▶ Task details
In the lines below, output everything from the first line through the line containing "fintech (725, 244)" exactly as it is. Pictures are not part of the output.

▶ Dataset records
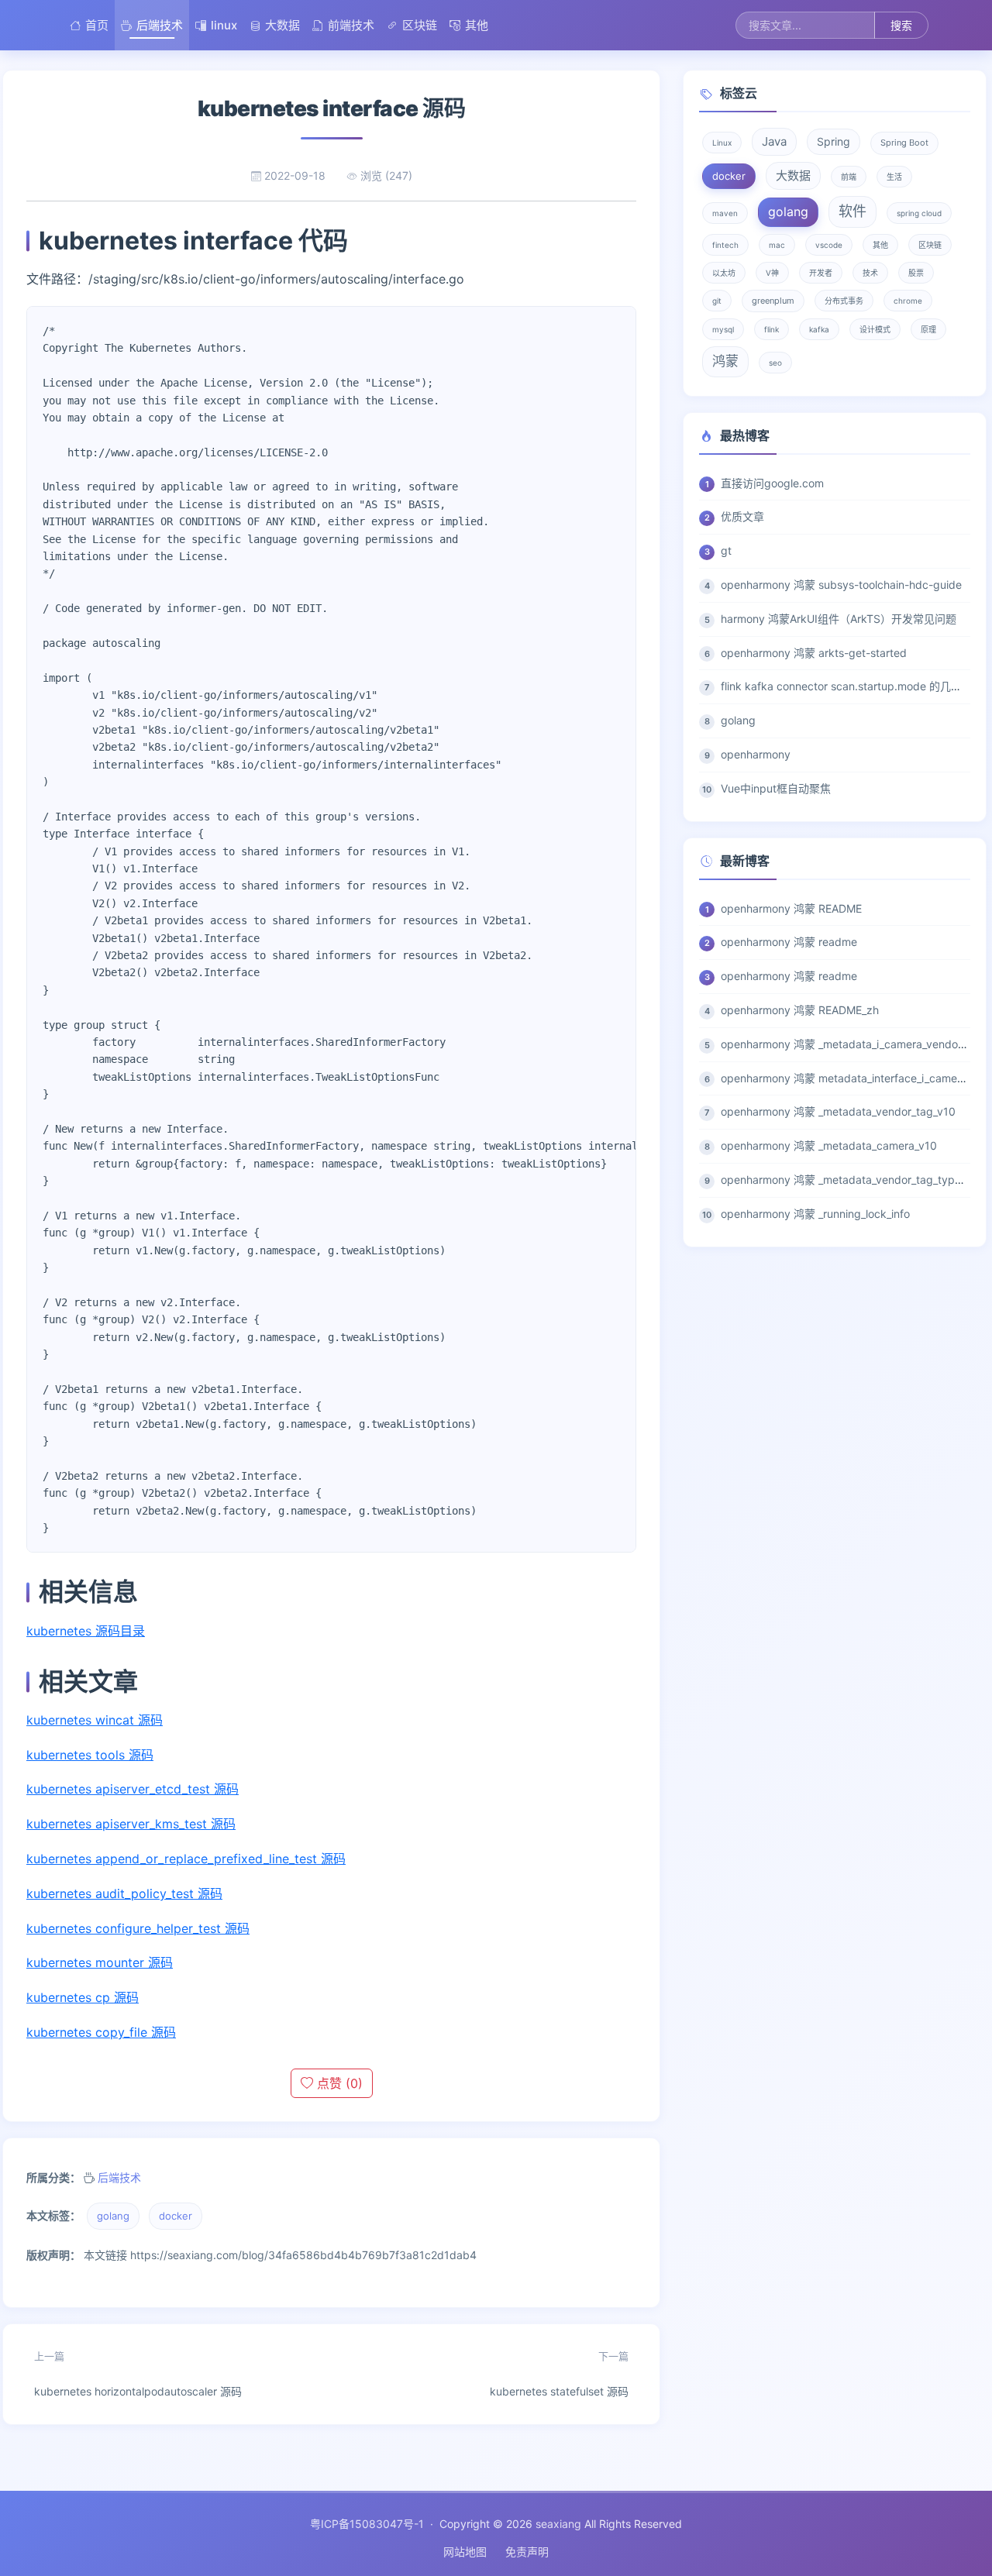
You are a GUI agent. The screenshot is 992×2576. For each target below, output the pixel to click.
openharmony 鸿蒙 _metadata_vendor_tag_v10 (838, 1111)
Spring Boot (904, 142)
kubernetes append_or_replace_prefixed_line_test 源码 (186, 1858)
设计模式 (874, 329)
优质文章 (742, 516)
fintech (725, 244)
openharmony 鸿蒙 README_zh (800, 1009)
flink (771, 329)
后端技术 (159, 25)
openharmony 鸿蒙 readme (789, 941)
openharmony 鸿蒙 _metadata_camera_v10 (829, 1145)
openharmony (755, 754)
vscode (828, 244)
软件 (852, 211)
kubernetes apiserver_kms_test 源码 (131, 1823)
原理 (928, 329)
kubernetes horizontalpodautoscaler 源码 (138, 2374)
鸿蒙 (725, 361)
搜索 (901, 25)
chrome (908, 300)
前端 (848, 176)
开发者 (820, 272)
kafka (819, 329)
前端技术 (351, 25)
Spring (833, 141)
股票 (916, 272)
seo (775, 362)
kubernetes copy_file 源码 (101, 2032)
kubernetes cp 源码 (82, 1997)
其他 (476, 25)
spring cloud (919, 213)
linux (224, 25)
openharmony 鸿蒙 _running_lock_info (815, 1213)
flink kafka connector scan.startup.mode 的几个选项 (852, 686)
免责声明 (527, 2551)
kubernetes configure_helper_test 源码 (138, 1928)
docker (175, 2216)
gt (726, 550)
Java (774, 141)
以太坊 (723, 272)
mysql (723, 329)
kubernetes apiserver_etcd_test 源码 (132, 1789)
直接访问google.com (772, 483)
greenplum (773, 300)
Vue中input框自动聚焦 (776, 788)
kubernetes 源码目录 (85, 1631)
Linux (722, 142)
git (717, 300)
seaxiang (558, 2523)
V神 (772, 272)
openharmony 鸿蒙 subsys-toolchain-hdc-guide (841, 584)
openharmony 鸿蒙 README (791, 908)
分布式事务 (844, 300)
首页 (96, 25)
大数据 (282, 25)
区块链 (419, 25)
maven (725, 213)
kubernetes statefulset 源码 (559, 2374)
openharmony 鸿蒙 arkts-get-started (814, 652)
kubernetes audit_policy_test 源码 (124, 1893)
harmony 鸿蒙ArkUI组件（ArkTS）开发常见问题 (838, 618)
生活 (894, 176)
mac (777, 244)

▶ Problem solution
You are a GUI agent. The screenshot is 992×2576. For each target below, output the pixel to click.
openharmony 鸿蒙 _metadata_vendor_tag_v10 (838, 1111)
Spring Boot (904, 142)
kubernetes append_or_replace_prefixed_line_test 源码 (186, 1858)
设计模式 (874, 329)
优质文章 (742, 516)
fintech (725, 244)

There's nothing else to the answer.